● Supplied data:

╔══

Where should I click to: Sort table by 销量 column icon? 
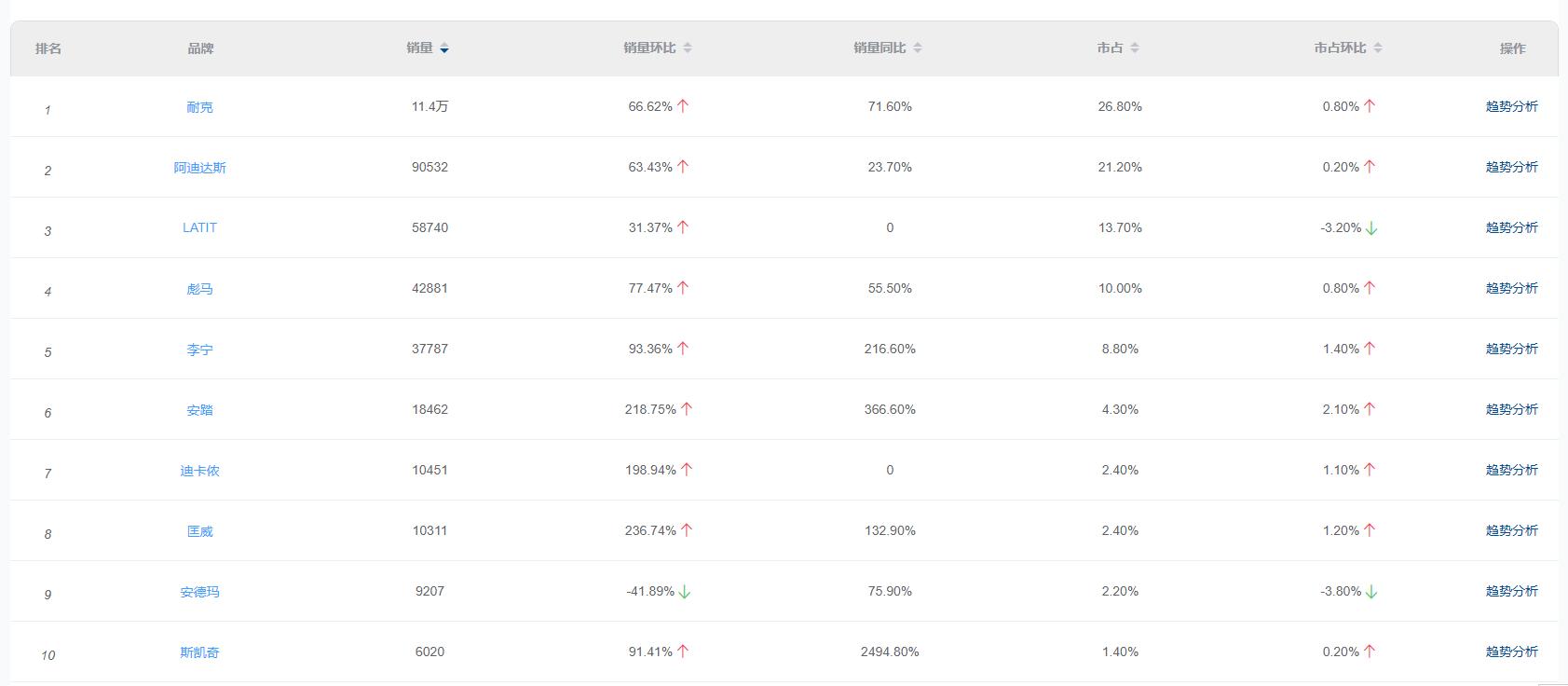[x=444, y=48]
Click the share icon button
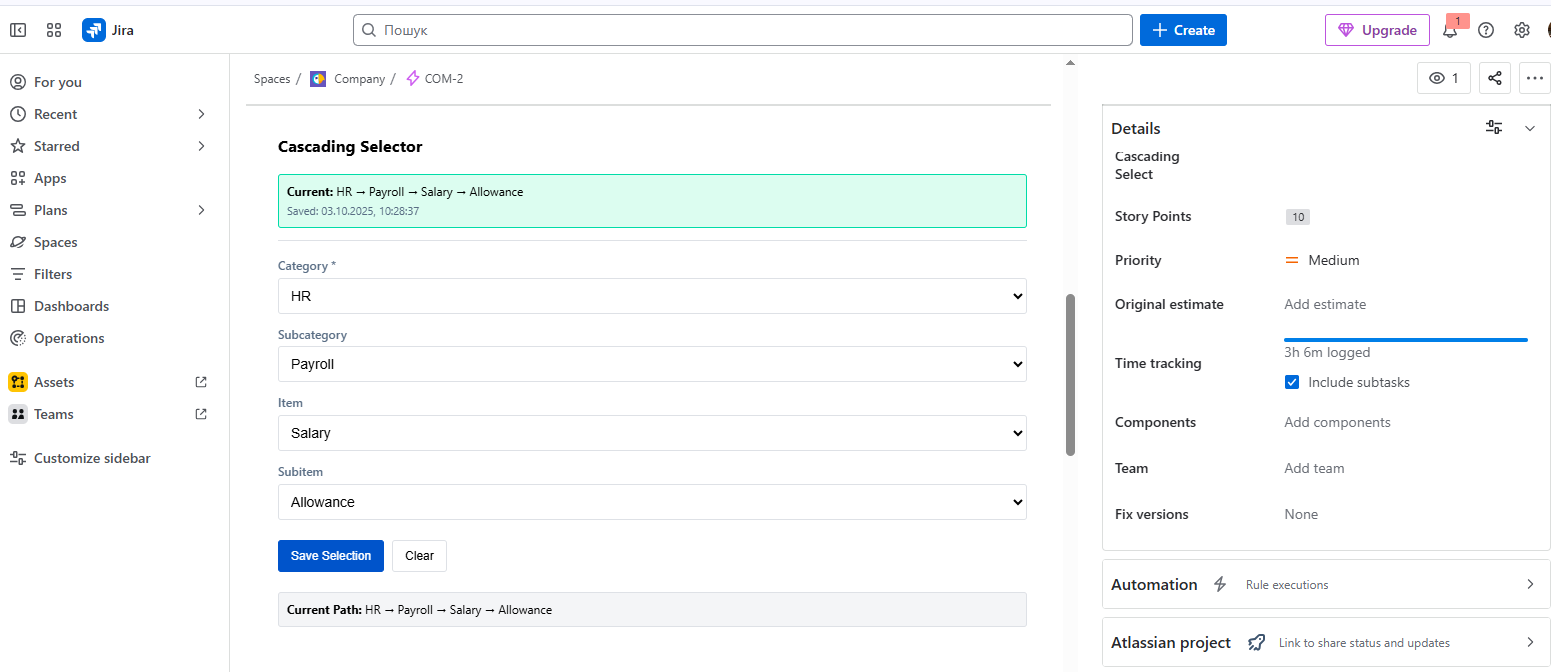The width and height of the screenshot is (1551, 672). [x=1494, y=78]

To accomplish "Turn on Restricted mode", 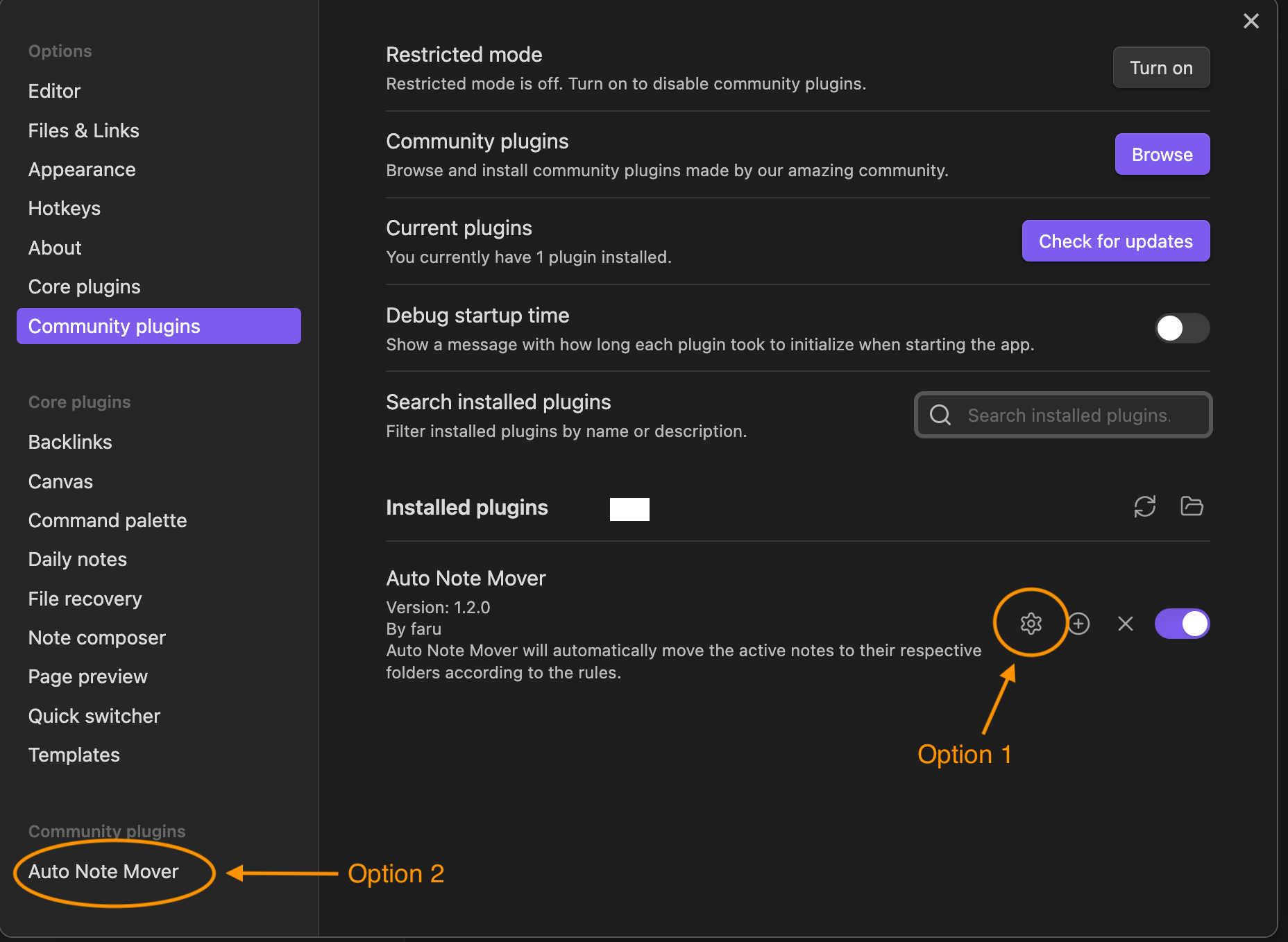I will 1161,67.
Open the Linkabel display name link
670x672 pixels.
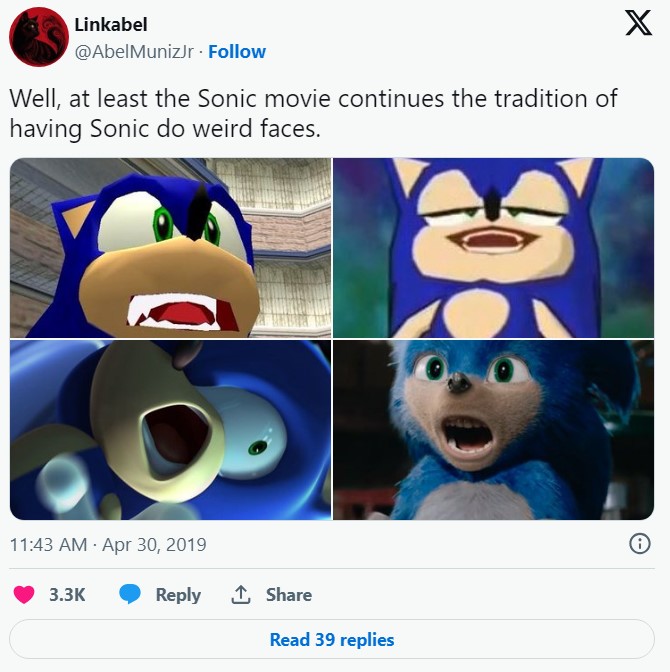pyautogui.click(x=110, y=25)
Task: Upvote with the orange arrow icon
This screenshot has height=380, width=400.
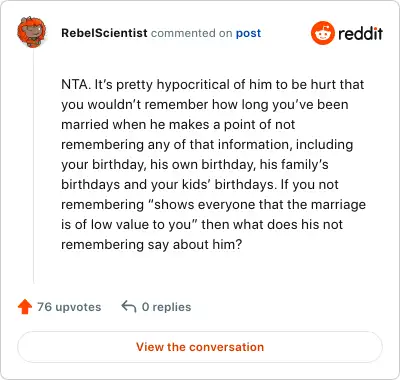Action: point(25,307)
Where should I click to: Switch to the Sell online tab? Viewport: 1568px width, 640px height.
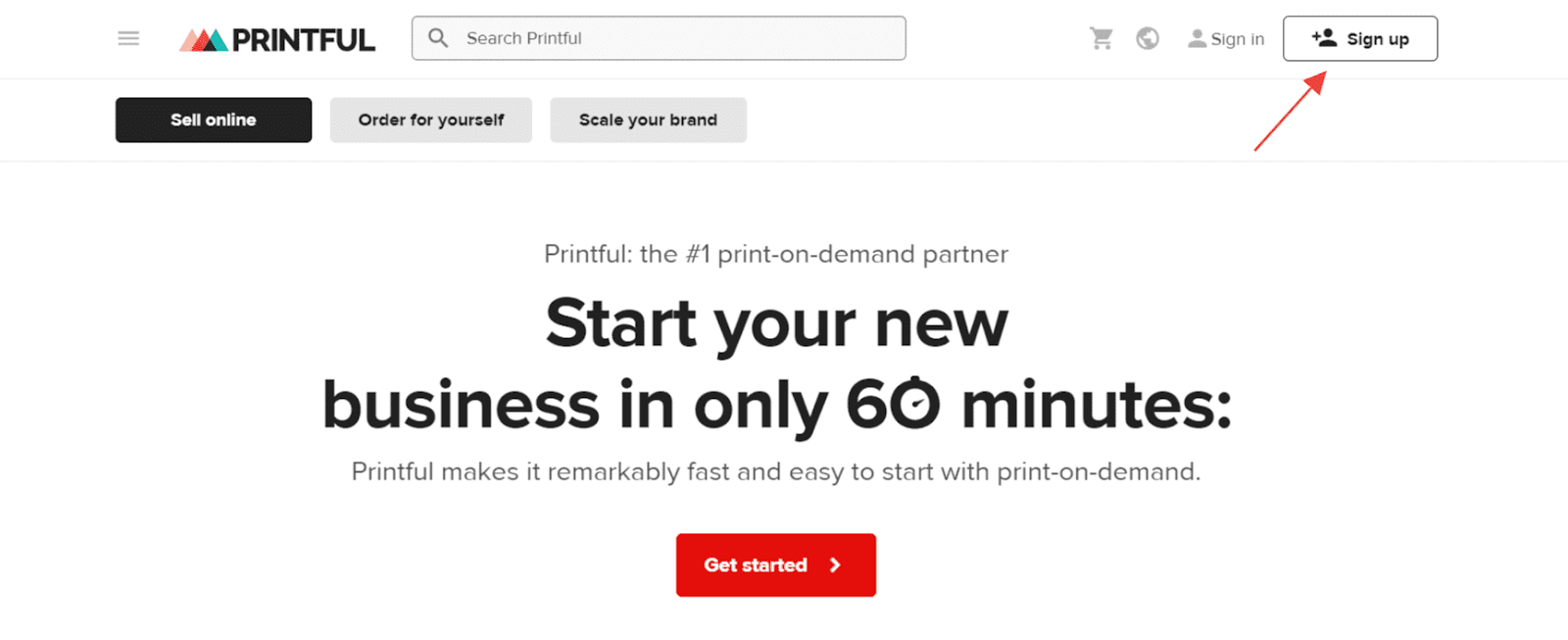(213, 120)
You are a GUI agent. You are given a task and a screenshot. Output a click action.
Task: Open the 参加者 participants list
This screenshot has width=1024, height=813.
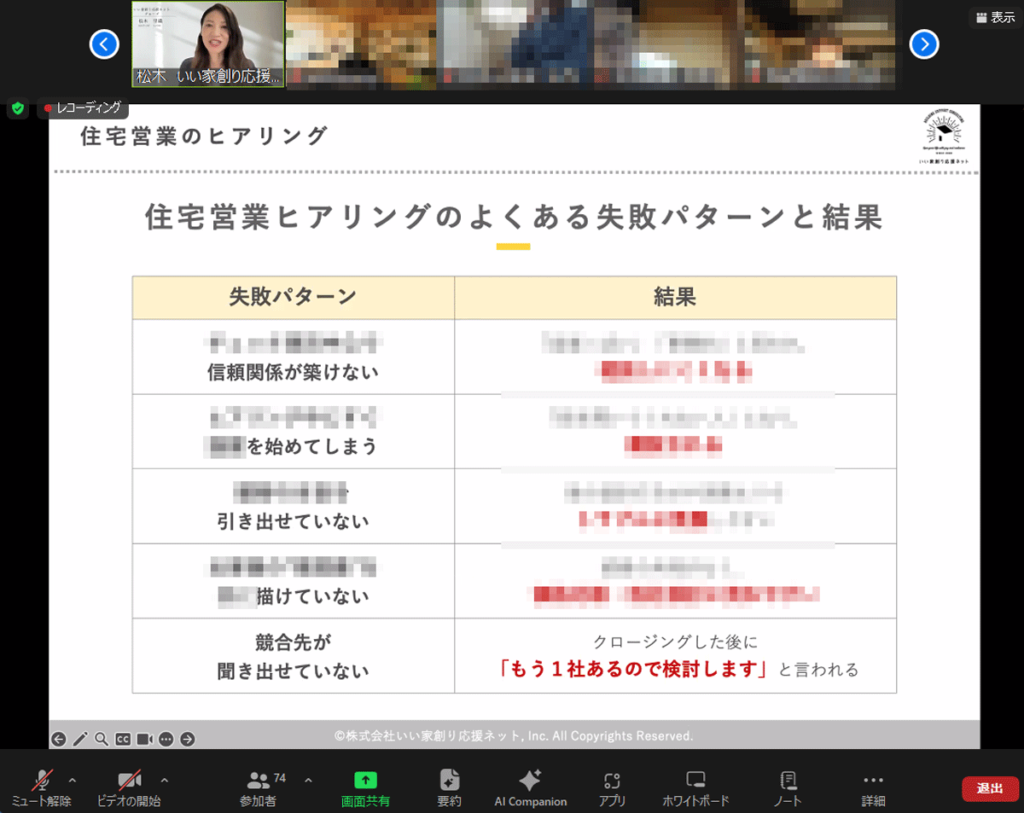coord(260,788)
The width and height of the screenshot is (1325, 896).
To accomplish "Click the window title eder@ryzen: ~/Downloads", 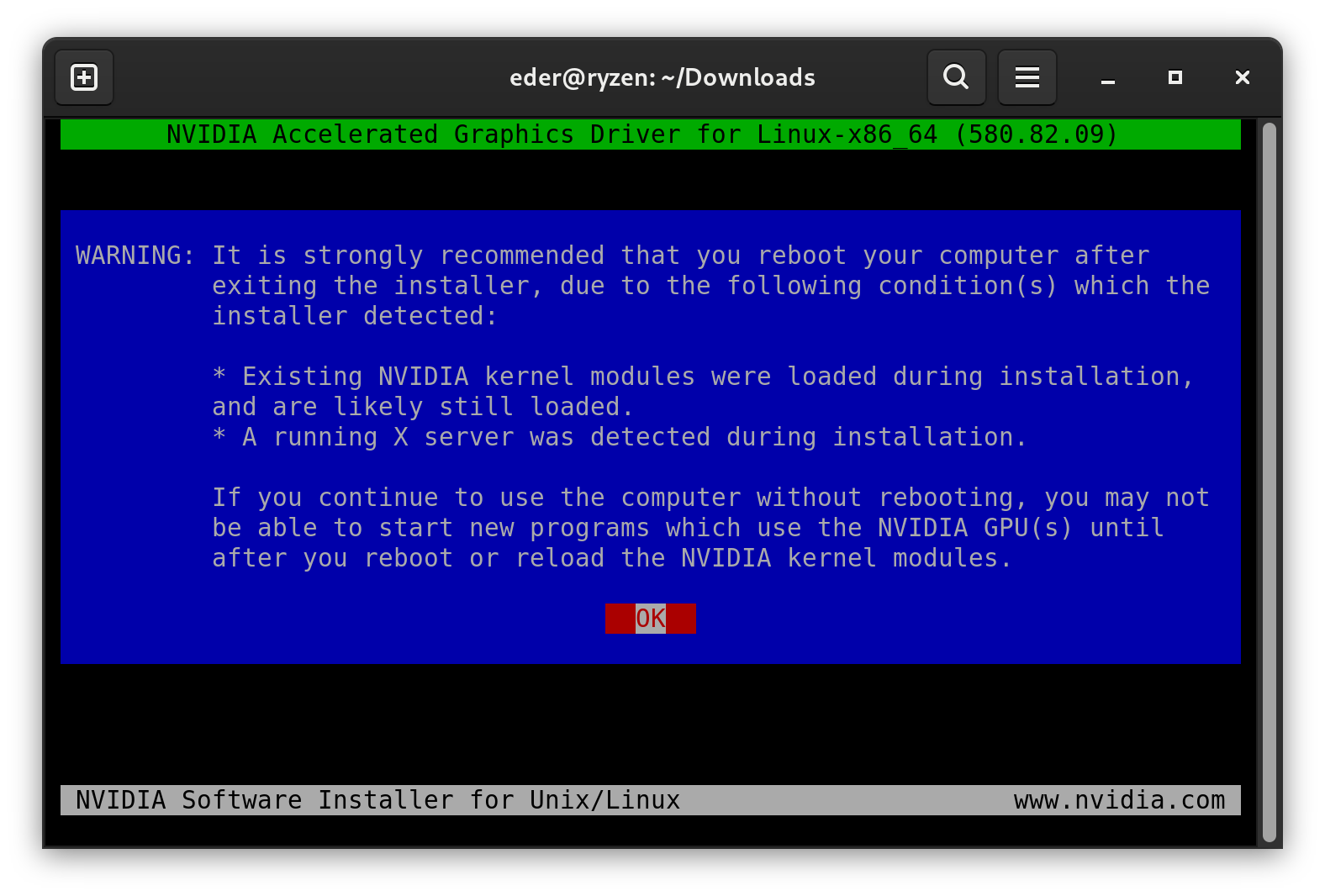I will 662,77.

╚══

● Exercise prompt:
Copy all lines above containing the string "Open".

● Answer section:
Open the Linkabel display name link
Task: Open the 参加者 participants list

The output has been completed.